16.º - Os serviços de inspecção tributária verificaram em termos de organização contabilística a falta de apresentação de documentos:
• Livros selados (art.115° do CIRC);
• Inventários das existências de 31/12/2003, 31/12/2004 e 31/12/2006;
• Talões de venda de 01/01/2004 a 31/12/2007.
• Lançamentos contabilísticos dos serviços prestados dos meses de 04/07 até à data da realização da inspecção tributária - cf. teor de fls. 42 verso do PRG, correspondente ao RIT, apenso aos autos.
17.° - No dia e hora designados pelos serviços de inspecção, para a apresentação por parte da ora impugnante dos referidos elementos documentais, foram exibidos os lançamentos contabilísticos dos serviços prestados dos meses de 04/07 até 12/07, através dos Diários de Caixa - cf. teor de fls. 42 verso do PRG, correspondente ao RIT, apenso aos autos.
18.º - Em relação aos livros selados e inventários, os responsáveis pela empresa ora impugnante alegaram que, «o TOC que executava a contabilidade faleceu, e portanto desconhecem o paradeiro dos referidos documentos)) - cf. teor de fls. 42 verso do PRG, correspondente ao RIT, apenso aos autos.
19.º - Quanto aos talões de venda, «referiram que o sistema informático, no qual registavam serviços prestados efectuados, já não se encontrava operacional sendo impossível apresentar os referidos talões constantes da notificação» - cf. teor de fls. 42 verso do PRG, correspondente ao RIT, apenso aos autos.
20.° - A ora impugnante cumpriu em termos declarativos as suas obrigações fiscais - cf. teor de fls. 42 verso do PRG, correspondente ao RIT, apenso aos autos.
21.° - No decurso de uma acção ao local da actividade da ora impugnante, os serviços de inspecção tributária, procederam à cópia da base de dados do sistema informático, tendo constatado que a mesma tinha duas actividades, de restaurante e discoteca, usando para cada dessas actividades software de facturação específico - cf. teor de fls. 43 do PRG, correspondente ao RIT, apenso aos autos.
22.° - Os serviços de inspecção tributária constataram que, os serviços prestados de restaurante estavam a ser contabilizados em Empreendimentos Turísticos ..., Lda, e os serviços prestados da discoteca estavam a ser contabilizados em O…, Lda. – cf. teor de fls. 43 do PRG, correspondente ao RIT, apenso aos autos.
23.° - A partir de Julho de 2006, deu-se a junção das duas actividades, deixando a O…, Lda., de ter movimento e, todo o serviço prestado de restaurante e discoteca, passam a ser registados em Empreendimentos Turísticos ..., Lda, - cf. teor de fls. 43 do PRG, correspondente ao RIT, apenso aos autos.
24.º - Com base na cópia da base de dados do sistema informático, os serviços de inspecção tributária acederam ao registo de facturação dos meses de Janeiro/2004 a Maio de 2001, tendo constatado o seguinte relativamente às duas actividades:
«III.1 - Restaurante
O ficheiro sobre o qual recaiu a análise foi o MOVDIAT.DBF, que se encontrava no Posto Touran-1, dentro do directório “Gestrest”.
Da análise à base de dados verificou-se que a mesma contém as seguintes colunas:
• Referência do serviço/artigo;
• Designação do serviço;
• Quantidade;
• Preço unitário do serviço/artigo;
• Numeração das facturas/recibos;
• Data da factura;
• Hora do processamento da factura/recibo.
As facturas/recibo constantes da base de dados são compostas por linhas que, correspondem à saída de determinado serviço/artigo.

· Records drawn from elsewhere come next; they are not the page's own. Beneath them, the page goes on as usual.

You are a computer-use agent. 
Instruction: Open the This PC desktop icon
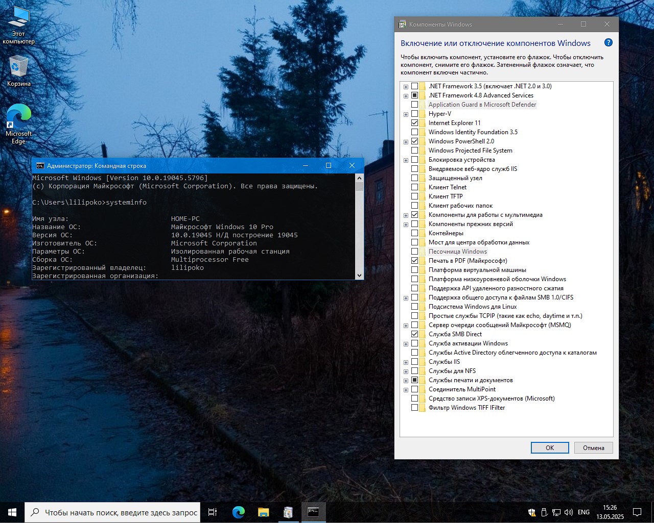[x=18, y=20]
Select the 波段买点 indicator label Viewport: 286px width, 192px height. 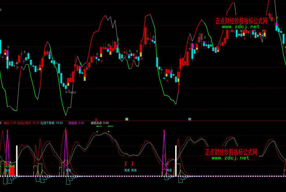pos(96,123)
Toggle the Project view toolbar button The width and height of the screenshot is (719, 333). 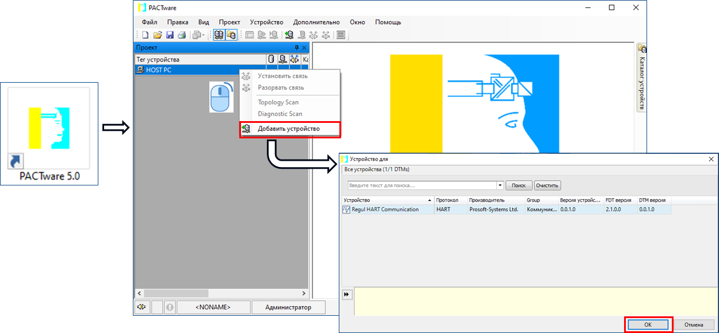click(219, 35)
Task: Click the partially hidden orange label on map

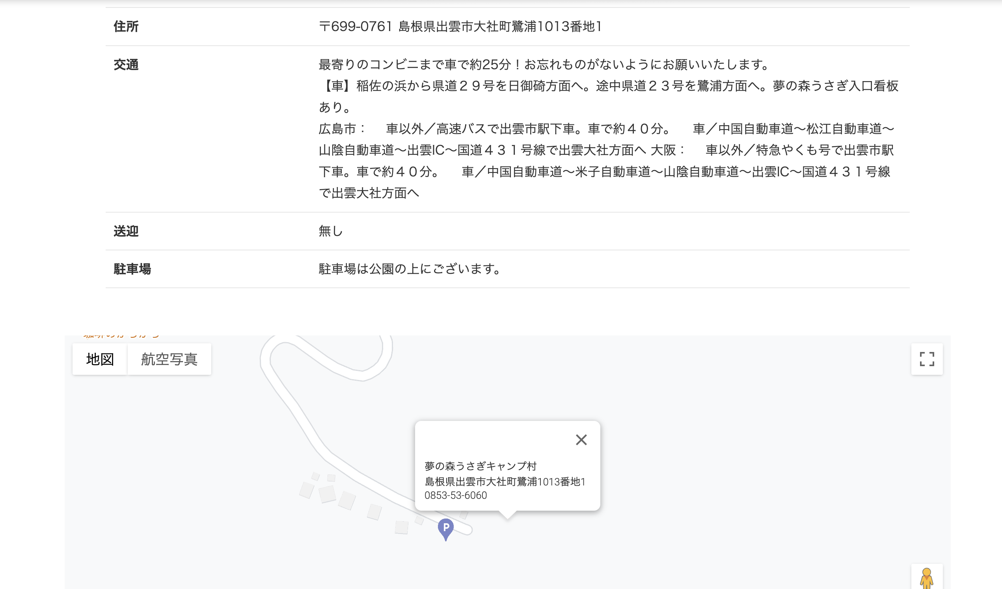Action: coord(121,336)
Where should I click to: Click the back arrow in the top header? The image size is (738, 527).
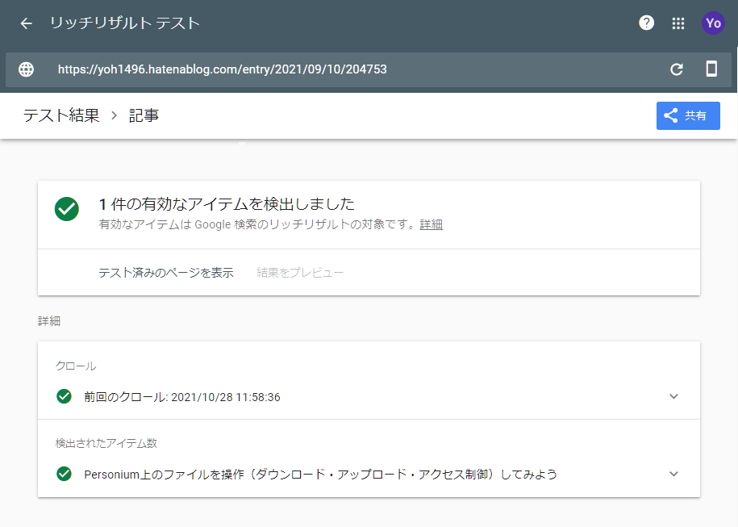[25, 23]
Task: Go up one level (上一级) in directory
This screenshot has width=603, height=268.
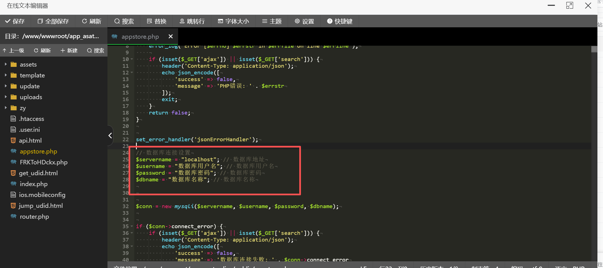Action: (x=13, y=50)
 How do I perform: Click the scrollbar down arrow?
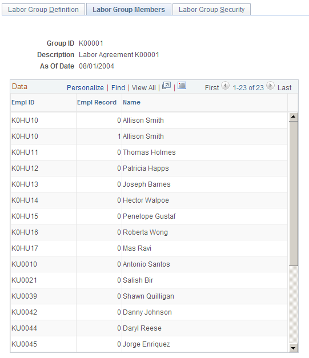click(x=294, y=348)
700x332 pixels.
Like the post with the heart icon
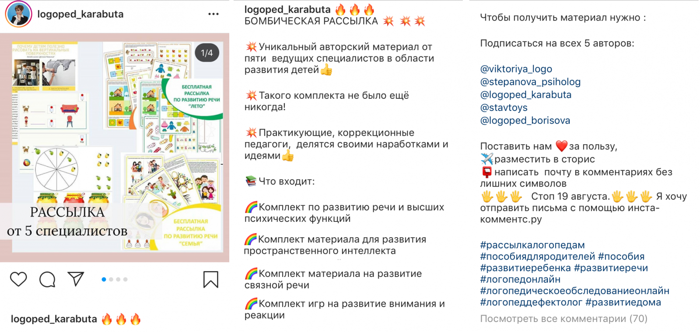pos(18,279)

Assim, uma factura/recibo poderá ter várias linhas, de acordo com a execução do serviço para as respectivas mesas.
As facturas/recibo apresentam uma numeração sequencial com início no dia 02.01.2004, como n°2667 e terminam no dia 26/05/2007 com o n.°26831.

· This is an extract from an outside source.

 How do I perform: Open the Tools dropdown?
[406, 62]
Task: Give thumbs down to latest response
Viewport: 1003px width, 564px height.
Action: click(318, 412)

Contudo nesta base de dados, constam também facturas/recibo, às quais sistematicamente se atribuiu o n.° “zero” e que se vão passar a designar de “facturação/recibo - ZEROS, e cujas linhas indicam serviços/artigos e valores, que correspondem a efectivas prestações de serviços de restaurante, que não foram registadas na contabilidade.
III.2 - Discoteca
O ficheiro sobre o qual recaiu a análise foi o GERALBT.DBF, que se encontrava no Posto Touran-1, dentro do directório “Gesdisco”.

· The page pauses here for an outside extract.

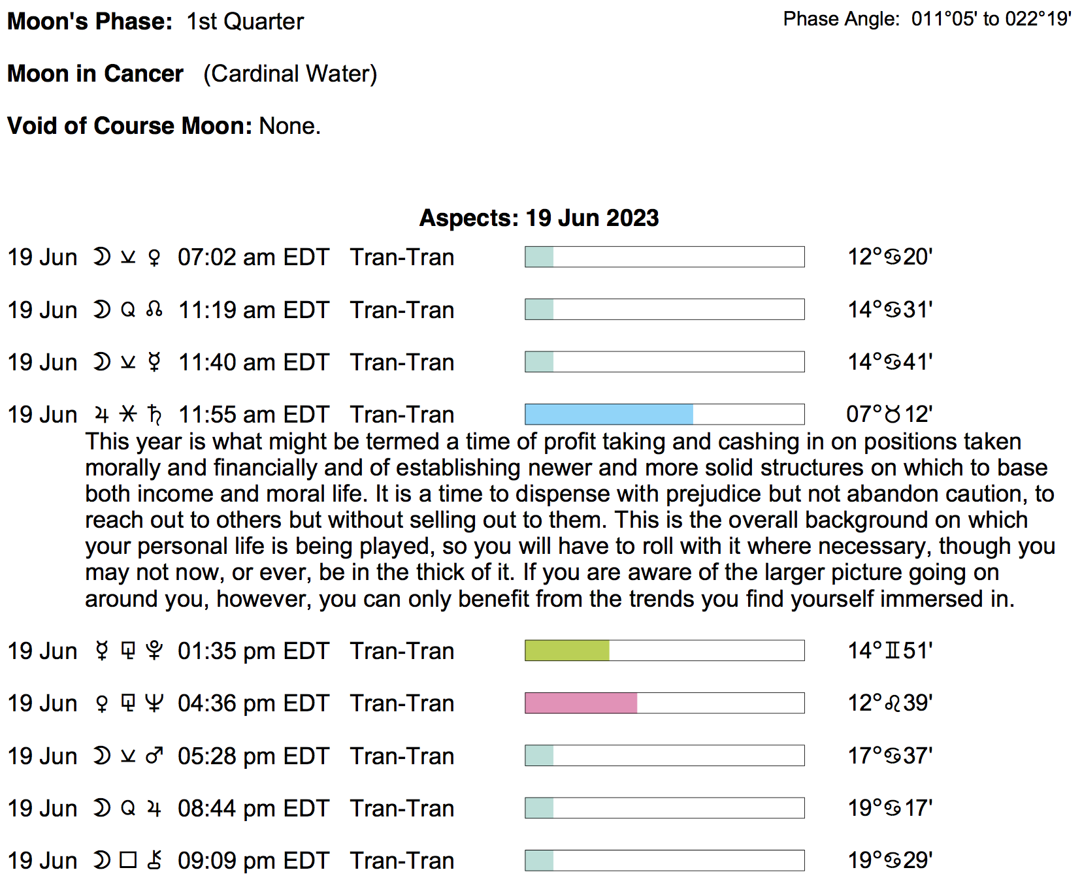Click the North Node glyph at 11:19 am
This screenshot has width=1082, height=887.
pos(154,310)
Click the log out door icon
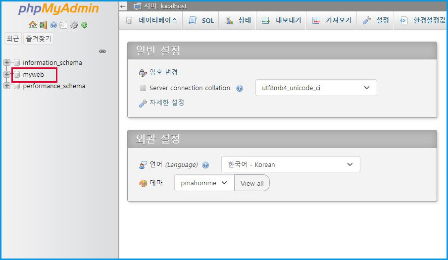Viewport: 448px width, 260px height. click(43, 25)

Da análise à base de dados verificou-se que a mesma contém as seguintes colunas:
• Referência do serviço/artigo;
• Designação do serviço;
• Quantidade;
• Preço unitário do serviço/artigo;
• Numeração das facturas/recibos;
• Data da factura;
• Hora do processamento da factura/recibo.
As facturas/recibo constantes da base de dados são compostas por linhas que, correspondem à saída de determinado serviço/artigo. Assim, uma factura/recibo poderá ter várias linhas, de acordo com a execução do serviço para as respectivas mesas.
As facturas/recibo apresentam uma numeração sequencial com início no dia 01.07.2006, com o n.°63805 e terminam no dia 26/05/2007 com o n°137220.
Contudo nesta base de dados, constam também facturas/recibo, às quais sistematicamente se atribuiu o n.° “zero” e que se vão passar a designar de “facturação/recibo - ZEROS”, e cujas linhas indicam serviços/artigos e valores, que correspondem a efectivas prestações de serviços de restaurante, que não foram registadas na contabilidade.
Em face do exposto, foi determinado um volume de serviços prestados superior, (considerando facturas/recibo numerados, mais as facturas/recibo-ZEROS), comparativamente com os valores declarados da base tributável constante das declarações periódicas de IVA do 1°T/2004 até ao 2°T/2007 e dos serviços prestados contabilizados nos referidos meses.
Deste modo, apurou-se os seguintes serviços prestados, omitidos à contabilidade da sociedade Empreendimentos Turísticos ..., Lda., conforme documento anexo - n°1. - cf. teor de fls. 43 a 44 do PRG, correspondente ao RIT, apenso aos autos.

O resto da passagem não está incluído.